▸ Consignes
a - Indiquez si chacun des énoncés suivants concorde avec l'extrait sur la révolution égyptienne, en répondant par oui ou par non et en citant textuellement les mots de l'extrait qui permettent de trancher : (i) Moubarak s'était engagé à quitter le pouvoir en septembre 2011 ; (ii) le dictionnaire cité définit la révolution comme un changement de régime obtenu pacifiquement ; (iii) Moubarak a avancé sa démission de six mois.
b - Reprenez l'extrait sur la révolution égyptienne là où il s'arrête et poursuivez sa rédaction.

▸ Extrait du document

┌──

Lorsqu’on examine des événements politiques, il importe d’appeler un chat par son nom, au risque que les déceptions ne succèdent aux illusions. Impossible de biaiser : si un éléphant accouche d’une souris, inutile de tergiverser, il vaut mieux l’admettre et regarder la vérité en face pour y faire face. Après trente années de gestation, le peuple égyptien, gros d’une révolution, a vu l’accoucheur de l’armée assassiner le bébé.

Le dictionnaire de la langue française est formel : « Une révolution est le renversement d’un régime politique à la suite d’une action violente » (1).  Une révolution c’est une révolte, c’est un soulèvement ayant pour but de détruire les bases d’un système politique et social, dans bien des cas corrompu, pour le remplacer par un autre, habituellement très différent du précédent.

Hosni Moubarak s’était engagé à quitter le pouvoir en septembre 2011, au terme de son cinquième mandat. Plusieurs centaines de martyrs et des milliers de blessés plus tard, les « révoltés du Nil » (2) auront obtenu qu’il avance sa démission de six mois et qu’en rédemption de ses crimes et de ses prévarications il se retire, avec ses milliard de dollars, dans sa datcha de Charm-el-Cheikh, muni d’un sauf-conduit et d’une promesse d’immunité entérinée par l’armée.

└──

▸ Données fournies
┌──

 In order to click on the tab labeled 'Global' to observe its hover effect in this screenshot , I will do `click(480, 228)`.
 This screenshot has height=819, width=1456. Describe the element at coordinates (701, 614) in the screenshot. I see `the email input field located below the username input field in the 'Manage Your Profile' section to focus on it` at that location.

└──

▸ Réponses fournies
a -
(i) Oui : « Hosni Moubarak s’était engagé à quitter le pouvoir en septembre 2011 ».
(ii) Non : « Une révolution est le renversement d’un régime politique à la suite d’une action violente ».
(iii) Oui : « qu’il avance sa démission de six mois ».

b -
Il est utile de rappeler que le gouvernement du colonel Gamal Abdel Nasser a été mis en place, le 23 juillet 1952, à la faveur d’un coup d’État de l’armée égyptienne (3). Le successeur du colonel Nasser, le lieutenant-colonel Anouar el-Sadate, un  temps espion de l’Afrika Corps, était issu des rangs de l’armée, tout comme allait l’être son successeur à la présidence, le commandant Hosni Moubarak (4). C’est l’armée égyptienne qui a désigné le commandant Moubarak à ce poste et c’est elle qui l’a soutenu dans ses projets de construction du Mur d’enfermement de ses frères arabes à Gaza, dans sa politique de démantèlement des capacités industrielles égyptiennes érigées sous Nasser et dans sa stratégie de soumission aux intérêts américains, ainsi que dans ses activités de collaboration amicale avec l’ennemi sioniste israélien, cela, sans la moindre défaillance, jusqu’au 11 février dernier.

Il y a quelque temps, Benjamin Netanyahu, Premier ministre israélien, pleurait la déchéance de son ami sioniste, le commandant de l’armée de l’air Hosni Moubarak, troisième président de la République arabe d’Égypte. Juste avant de tomber en disgrâce, le soldat Moubarak a nommé, avec l’assentiment de l’armée, le chef des services secrets de l’armée, le tortionnaire Omar Souleiman, au poste de Vice-président. Qui osera prétendre que cette nomination respectait les vœux démocratiques du peuple égyptien en colère ?

Souleiman, l’actuel chef du gouvernement provisoire, a déclaré publiquement qu’il couperait les pieds et les mains de tout Arabe palestinien qui traverserait la frontière égyptienne à Rafah, et l’armée constitutionnelle égyptienne a applaudi cette prouesse démagogique. Ce gouvernement provisoire, honni du peuple et illégitime, demeure en poste aux ordres de l’armée, après la soi-disant « victoire » (sic !) de la « plus grande révolution de l’histoire de l’humanité » (re-sic !) (5).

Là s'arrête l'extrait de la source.